**WHAT THE TASK REQUIRES:**
The required output is a word-for-word restatement of the material below, from the line with "Garden City (972, 533)" through its last line, inclusive.

**SUPPLIED MATERIAL:**
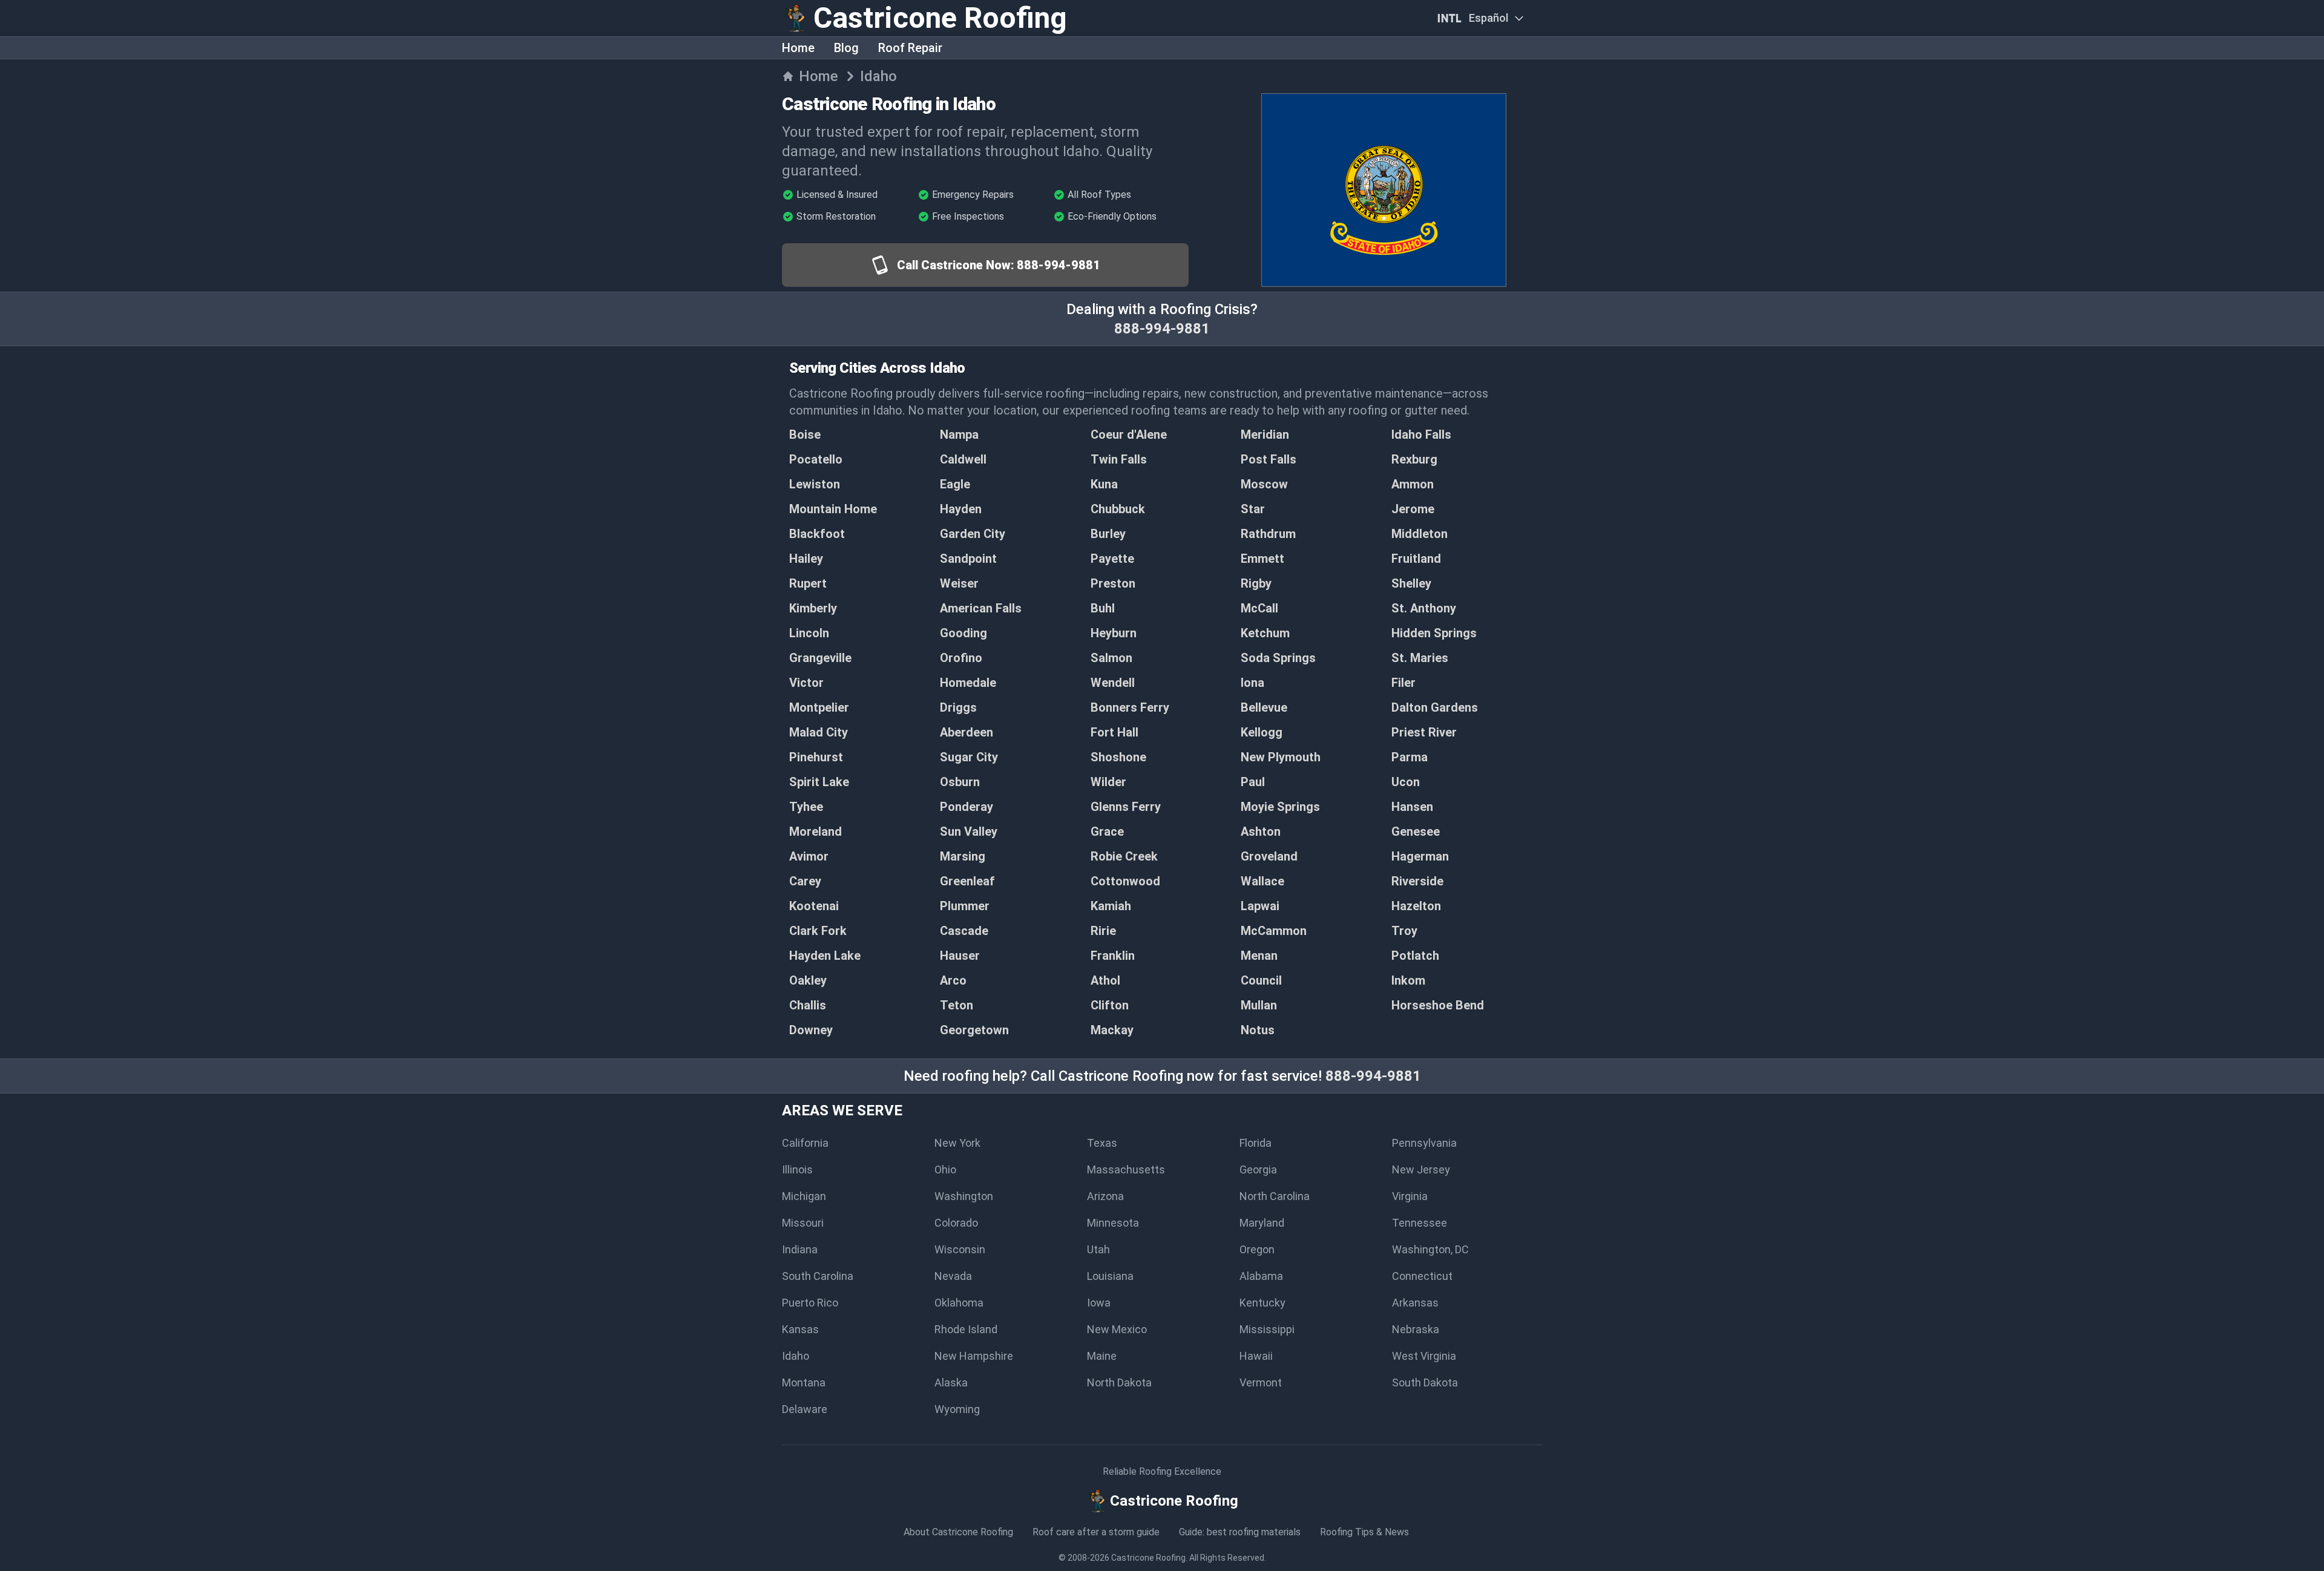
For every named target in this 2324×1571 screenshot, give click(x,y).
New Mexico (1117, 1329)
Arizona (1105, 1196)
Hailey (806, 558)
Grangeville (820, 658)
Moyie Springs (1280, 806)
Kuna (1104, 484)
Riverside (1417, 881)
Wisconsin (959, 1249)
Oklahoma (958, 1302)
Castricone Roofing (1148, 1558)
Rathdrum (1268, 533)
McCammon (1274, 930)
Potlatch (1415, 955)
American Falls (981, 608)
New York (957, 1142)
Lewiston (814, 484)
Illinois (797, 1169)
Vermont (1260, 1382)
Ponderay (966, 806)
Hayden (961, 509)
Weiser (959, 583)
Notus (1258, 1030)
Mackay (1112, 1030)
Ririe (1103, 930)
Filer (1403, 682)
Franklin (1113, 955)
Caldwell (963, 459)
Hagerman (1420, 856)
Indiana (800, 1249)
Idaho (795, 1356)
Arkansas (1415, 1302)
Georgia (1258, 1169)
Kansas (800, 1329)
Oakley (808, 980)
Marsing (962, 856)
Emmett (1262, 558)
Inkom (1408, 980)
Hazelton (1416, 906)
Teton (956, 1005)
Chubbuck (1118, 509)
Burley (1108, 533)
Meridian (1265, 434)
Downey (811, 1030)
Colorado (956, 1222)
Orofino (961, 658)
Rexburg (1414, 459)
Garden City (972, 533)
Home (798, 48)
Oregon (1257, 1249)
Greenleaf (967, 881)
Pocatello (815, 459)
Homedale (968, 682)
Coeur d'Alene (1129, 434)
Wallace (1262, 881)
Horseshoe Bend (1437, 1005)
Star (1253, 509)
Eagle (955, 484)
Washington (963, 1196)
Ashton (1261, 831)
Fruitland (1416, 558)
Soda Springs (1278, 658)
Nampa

**TASK SOLUTION:**
Garden City (972, 533)
Home (798, 48)
Oregon (1257, 1249)
Greenleaf (967, 881)
Pocatello (815, 459)
Homedale (968, 682)
Coeur d'Alene (1129, 434)
Wallace (1262, 881)
Horseshoe Bend (1437, 1005)
Star (1253, 509)
Eagle (955, 484)
Washington (963, 1196)
Ashton (1261, 831)
Fruitland (1416, 558)
Soda Springs (1278, 658)
Nampa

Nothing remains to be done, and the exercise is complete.